Dynes, in a post-conference interview, pointed to the UC system's California Institutes for Science and Innovation - a private-public partnership comprising four multi-campus research centers, including QB3 and CITRIS - as a model for the EBI.

"It is my belief that we're reinventing the research university in these kinds of government-public-private partnerships," said Dynes, who - like both Chu and Birgeneau - is a veteran of Bell Laboratories. "Government is part of this partnership as well, as you heard today. And it's not only research laboratories. This place will be teeming with students, who are learning to be creative in the process. If we didn't have students in this, we wouldn't do it."

"The real key," added Dynes, "is that the University of California is large, it's public, and we can bring the intellectual resources from all our campuses together. I often talk about 10 campuses, one university. We can bring these intellectual resources to an issue, to a problem, in a way which is unique.. We have expertise on many campuses that will be part of the drive to deliver this."

The EBI is expected to launch this summer, housed temporarily in Calvin Lab and Hildebrand Hall. It will move eventually into permanent headquarters, to be built with the help of $70 million pledged by Schwarzenegger and the state Legislature.

Dynes' mantra: R, D, and D

BP claims worldwide assets of more than $200 billion, with more than $3.5 billion in California. The British-based firm is the state's leading gasoline marketer and operates its largest refinery. It says it was "the first major energy company to acknowledge the need for precautionary action to reduce greenhouse-gas emissions," and has announced plans for a $1 billion hydrogen-fueled power plant to provide energy for parts of Southern California.

Many details of the new relationship have yet to be worked out, including precisely how research findings will be shared, though officials said the EBI would perform both basic and applied research. The institute will have a governing board made up of representatives from each of the entities involved and directed by a Berkeley faculty member.

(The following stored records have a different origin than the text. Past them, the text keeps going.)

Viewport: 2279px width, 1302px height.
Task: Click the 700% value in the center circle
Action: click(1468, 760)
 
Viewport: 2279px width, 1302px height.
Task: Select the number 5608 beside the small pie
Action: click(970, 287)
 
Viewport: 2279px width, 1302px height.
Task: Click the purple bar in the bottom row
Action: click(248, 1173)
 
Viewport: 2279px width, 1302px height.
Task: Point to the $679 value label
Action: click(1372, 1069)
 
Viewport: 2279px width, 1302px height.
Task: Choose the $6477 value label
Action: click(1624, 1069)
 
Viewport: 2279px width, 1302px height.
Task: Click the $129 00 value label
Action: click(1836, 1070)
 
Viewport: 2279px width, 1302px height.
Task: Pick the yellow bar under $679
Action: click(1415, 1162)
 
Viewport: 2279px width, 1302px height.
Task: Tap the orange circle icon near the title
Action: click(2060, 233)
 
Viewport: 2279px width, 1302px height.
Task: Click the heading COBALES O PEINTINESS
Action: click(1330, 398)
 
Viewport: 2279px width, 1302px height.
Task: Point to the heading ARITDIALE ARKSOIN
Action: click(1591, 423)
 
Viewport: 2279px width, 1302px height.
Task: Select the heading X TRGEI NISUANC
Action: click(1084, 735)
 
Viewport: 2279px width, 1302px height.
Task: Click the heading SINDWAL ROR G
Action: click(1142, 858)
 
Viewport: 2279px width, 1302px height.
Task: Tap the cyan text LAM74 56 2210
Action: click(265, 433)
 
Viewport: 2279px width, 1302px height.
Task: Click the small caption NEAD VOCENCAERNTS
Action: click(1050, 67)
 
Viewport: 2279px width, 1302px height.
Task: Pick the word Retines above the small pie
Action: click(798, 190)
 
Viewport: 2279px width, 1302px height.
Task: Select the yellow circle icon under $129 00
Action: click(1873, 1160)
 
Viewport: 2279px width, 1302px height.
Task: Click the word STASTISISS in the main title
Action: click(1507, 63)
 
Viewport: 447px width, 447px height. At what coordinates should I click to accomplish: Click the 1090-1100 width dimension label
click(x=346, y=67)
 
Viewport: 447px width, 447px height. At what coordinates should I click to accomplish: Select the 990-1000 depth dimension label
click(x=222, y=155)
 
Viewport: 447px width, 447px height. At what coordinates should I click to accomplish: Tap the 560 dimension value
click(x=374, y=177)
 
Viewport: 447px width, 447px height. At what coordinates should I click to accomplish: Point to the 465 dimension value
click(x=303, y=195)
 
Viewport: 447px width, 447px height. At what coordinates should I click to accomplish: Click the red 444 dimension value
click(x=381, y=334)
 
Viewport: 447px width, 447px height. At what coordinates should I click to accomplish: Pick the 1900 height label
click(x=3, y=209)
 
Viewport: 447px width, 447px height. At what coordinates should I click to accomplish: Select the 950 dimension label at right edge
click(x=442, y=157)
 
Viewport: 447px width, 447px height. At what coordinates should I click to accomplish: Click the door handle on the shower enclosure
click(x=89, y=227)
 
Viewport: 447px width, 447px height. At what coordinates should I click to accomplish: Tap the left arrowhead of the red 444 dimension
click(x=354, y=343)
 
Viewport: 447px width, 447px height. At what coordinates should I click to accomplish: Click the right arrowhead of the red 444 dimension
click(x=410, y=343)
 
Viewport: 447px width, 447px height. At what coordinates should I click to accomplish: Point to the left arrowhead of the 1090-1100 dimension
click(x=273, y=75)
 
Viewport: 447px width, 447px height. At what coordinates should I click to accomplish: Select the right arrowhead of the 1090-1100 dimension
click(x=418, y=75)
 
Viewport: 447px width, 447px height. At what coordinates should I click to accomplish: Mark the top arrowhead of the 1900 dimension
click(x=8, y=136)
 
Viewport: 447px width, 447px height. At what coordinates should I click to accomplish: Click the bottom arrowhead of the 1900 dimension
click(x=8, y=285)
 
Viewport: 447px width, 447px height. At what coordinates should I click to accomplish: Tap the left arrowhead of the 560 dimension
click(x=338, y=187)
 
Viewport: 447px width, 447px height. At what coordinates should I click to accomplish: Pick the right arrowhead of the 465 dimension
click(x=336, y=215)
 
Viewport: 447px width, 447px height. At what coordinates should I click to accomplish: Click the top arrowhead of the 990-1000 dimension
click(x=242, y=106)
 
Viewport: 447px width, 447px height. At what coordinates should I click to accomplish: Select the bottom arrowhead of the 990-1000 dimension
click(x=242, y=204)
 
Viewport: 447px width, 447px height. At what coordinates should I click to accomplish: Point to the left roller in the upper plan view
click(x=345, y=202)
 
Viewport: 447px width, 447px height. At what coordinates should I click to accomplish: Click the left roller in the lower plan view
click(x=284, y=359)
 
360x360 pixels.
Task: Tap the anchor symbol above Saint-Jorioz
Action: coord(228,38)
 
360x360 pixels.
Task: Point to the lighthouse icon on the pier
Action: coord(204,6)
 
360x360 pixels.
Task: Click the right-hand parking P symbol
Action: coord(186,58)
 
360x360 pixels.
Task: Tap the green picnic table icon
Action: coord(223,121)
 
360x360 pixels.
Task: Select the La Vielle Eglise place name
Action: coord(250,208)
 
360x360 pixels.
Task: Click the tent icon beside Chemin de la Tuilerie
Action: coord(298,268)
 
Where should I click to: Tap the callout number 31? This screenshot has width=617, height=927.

John Oakley, chair of UC's systemwide Academic Senate, cited the recent push to replace incandescent light bulbs with long-lasting, energy-saving compact-fluorescent bulbs - the technology for which, he added, "was invented at Lawrence Berkeley Lab."

"There are appropriate concerns about intellectual property and who's going to make money," Oakley said. "But what's important about compact-fluorescent technology is not who's making money off of it but the fact that it's there as an alternative."

"My mantra on this," said Dynes, "is that we do research, development, and delivery. And we must oversee each piece of that. In the delivery part, it's important for us to look and decide who can work with us best to deliver. If it's a private company, so be it. Our drive is not to make money - our drive is to get the benefits of our work to society."

"The work that's done together is jointly owned," he added. "The work that they do by themselves - because they're in proximity, or they get first peek at it, or whatever - is theirs. The work that we do is ours."

The news conference to announce the new institute came just one day before the U.N.'s Intergovernmental Panel on Climate Change released a devastating report concluding that global warming is "unequivocal" and caused largely by human activity.

"We don't have time to wait on energy," said Oakley. "It's not just global warming. It's global conflict that's 25 years down the line."

"Combining our world-class expertise in the area of alternative-energy research and policy with BP's ambitious vision for the EBI," said Birgeneau, "will harness the most creative science and innovative technologies to develop viable solutions to global energy challenges.

"With tremendous support from Gov. Schwarzenegger and the leadership of the California Legislature," he added, "we are enormously excited at the possibility this partnership holds for solving one of the most fundamental problems that currently faces our nation and the world."